Using rheology to study the hardness and spreadability of butter
Application Note Feb 26, 2016
Butter is a multiphase emulsion consisting of fat globules, crystalline fat and an aqueous phase dispersed in a continuous oil phase. Along with taste, the most important properties of butter in terms of customer perception are texture, appearance and spreadability. Hardness and spreadability are inversely related to each other and are also the two most commonly measured properties of butter (Wright 2001). Both are known to be heavily dependent on temperature but will also be affected by the cooling rate post churning, and regional or seasonal variation caused by a cow’s diet (Prentice 1972).

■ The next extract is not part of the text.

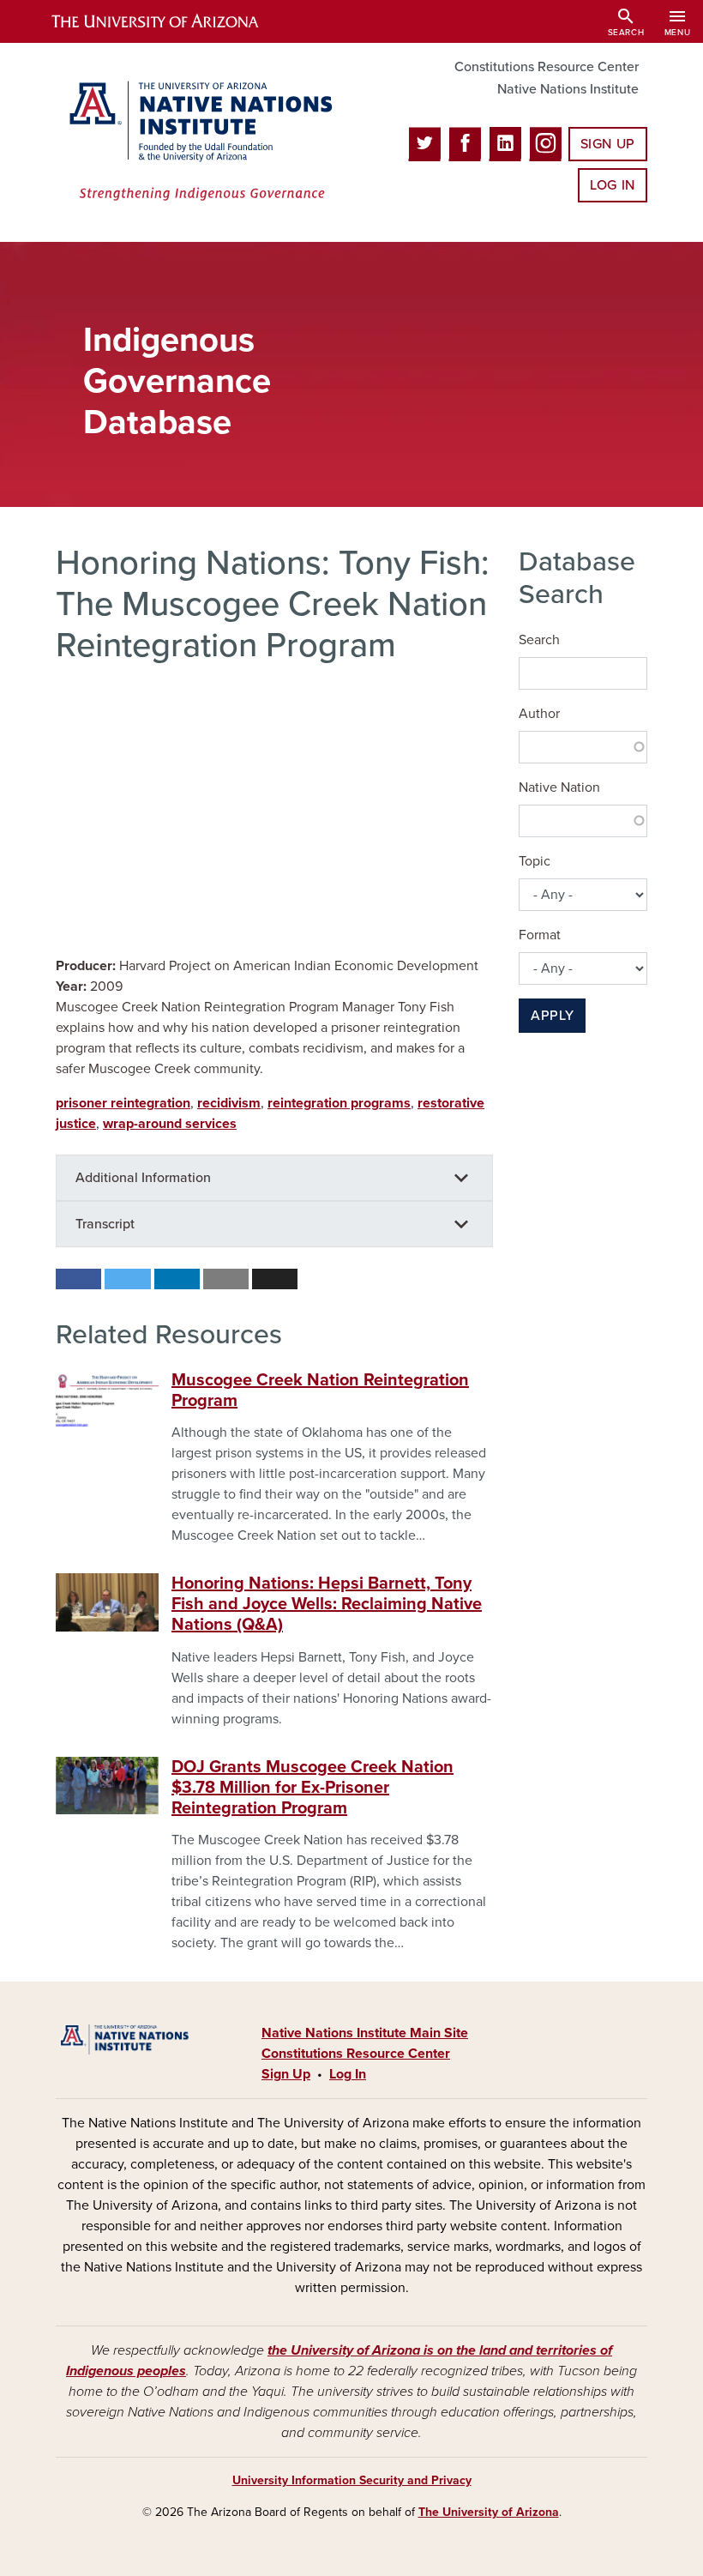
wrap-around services (170, 1123)
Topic (534, 861)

Rheology can be a useful tool in characterizing and optimizing the textural properties of butter. The shear modulus is related to product stiffness, which can be measured as a function of temperature using oscillatory testing, and the yield stress represents the stress that must overcome for the butter to deform plastically i.e. spreading. Modern rheometers such as the Kinexus rotational rheometer also have advanced axial capabilities which can be useful for investigating other characteristics of butter such as hardness (compressability) and tack (stickiness).
his application note shows how rheology can be used to compare the melting characteristics and spreading characteristics of two commercial products - a normal butter and a spreadable butter. The normal butter was made from milk fat only whereas the spreadable butter contained a percentage of vegetable oil to reduce the melting temperature and stiffness of the material when removed from the fridge.